PROBLEM DETAILS
Transcribe the records in full, keeping every word exactly as given.

Collected data:
- - - -
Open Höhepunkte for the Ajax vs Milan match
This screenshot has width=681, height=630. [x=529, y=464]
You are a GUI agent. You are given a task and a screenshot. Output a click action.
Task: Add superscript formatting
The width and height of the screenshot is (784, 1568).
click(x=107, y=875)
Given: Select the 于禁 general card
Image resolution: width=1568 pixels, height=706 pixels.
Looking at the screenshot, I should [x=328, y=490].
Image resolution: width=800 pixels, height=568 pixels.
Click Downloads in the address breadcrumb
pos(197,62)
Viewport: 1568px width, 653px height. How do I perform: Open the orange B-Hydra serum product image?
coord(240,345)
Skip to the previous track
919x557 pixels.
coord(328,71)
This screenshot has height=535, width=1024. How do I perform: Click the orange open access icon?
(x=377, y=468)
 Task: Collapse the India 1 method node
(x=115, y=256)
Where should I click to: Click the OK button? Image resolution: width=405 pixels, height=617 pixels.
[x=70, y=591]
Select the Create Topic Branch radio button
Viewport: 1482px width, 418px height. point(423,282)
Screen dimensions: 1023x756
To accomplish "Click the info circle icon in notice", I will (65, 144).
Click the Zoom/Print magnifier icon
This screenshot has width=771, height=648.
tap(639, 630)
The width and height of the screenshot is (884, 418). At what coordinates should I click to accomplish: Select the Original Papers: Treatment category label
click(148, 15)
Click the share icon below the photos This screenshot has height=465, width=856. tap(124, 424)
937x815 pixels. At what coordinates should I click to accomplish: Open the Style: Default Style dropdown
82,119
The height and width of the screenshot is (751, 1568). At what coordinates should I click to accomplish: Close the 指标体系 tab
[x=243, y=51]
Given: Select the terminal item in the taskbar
- - - -
EXERCISE OUTPUT
Open Höhepunkte for the Ajax vs Milan match
This screenshot has width=681, height=630. [x=529, y=464]
You are a GUI agent. You are given a task and a screenshot. Output a click action.
Task: Add superscript formatting
The width and height of the screenshot is (784, 1568).
click(x=107, y=875)
Given: Select the 于禁 general card
Image resolution: width=1568 pixels, height=706 pixels.
Looking at the screenshot, I should [x=328, y=490].
Image resolution: width=800 pixels, height=568 pixels.
Click Downloads in the address breadcrumb
pos(197,62)
Viewport: 1568px width, 653px height. How do I perform: Open the orange B-Hydra serum product image?
coord(240,345)
Skip to the previous track
919x557 pixels.
coord(328,71)
This screenshot has height=535, width=1024. How do I perform: Click the orange open access icon?
(x=377, y=468)
 Task: Collapse the India 1 method node
(x=115, y=256)
Where should I click to: Click the OK button? Image resolution: width=405 pixels, height=617 pixels.
[x=70, y=591]
Select the Create Topic Branch radio button
Viewport: 1482px width, 418px height. point(423,282)
Screen dimensions: 1023x756
To accomplish "Click the info circle icon in notice", I will (65, 144).
Click the Zoom/Print magnifier icon
This screenshot has width=771, height=648.
tap(639, 630)
The width and height of the screenshot is (884, 418). At what coordinates should I click to accomplish: Select the Original Papers: Treatment category label
click(148, 15)
Click the share icon below the photos This screenshot has height=465, width=856. tap(124, 424)
937x815 pixels. At what coordinates should I click to accomplish: Open the Style: Default Style dropdown
82,119
The height and width of the screenshot is (751, 1568). At what coordinates should I click to accomplish: Close the 指标体系 tab
[x=243, y=51]
Given: Select the terminal item in the taskbar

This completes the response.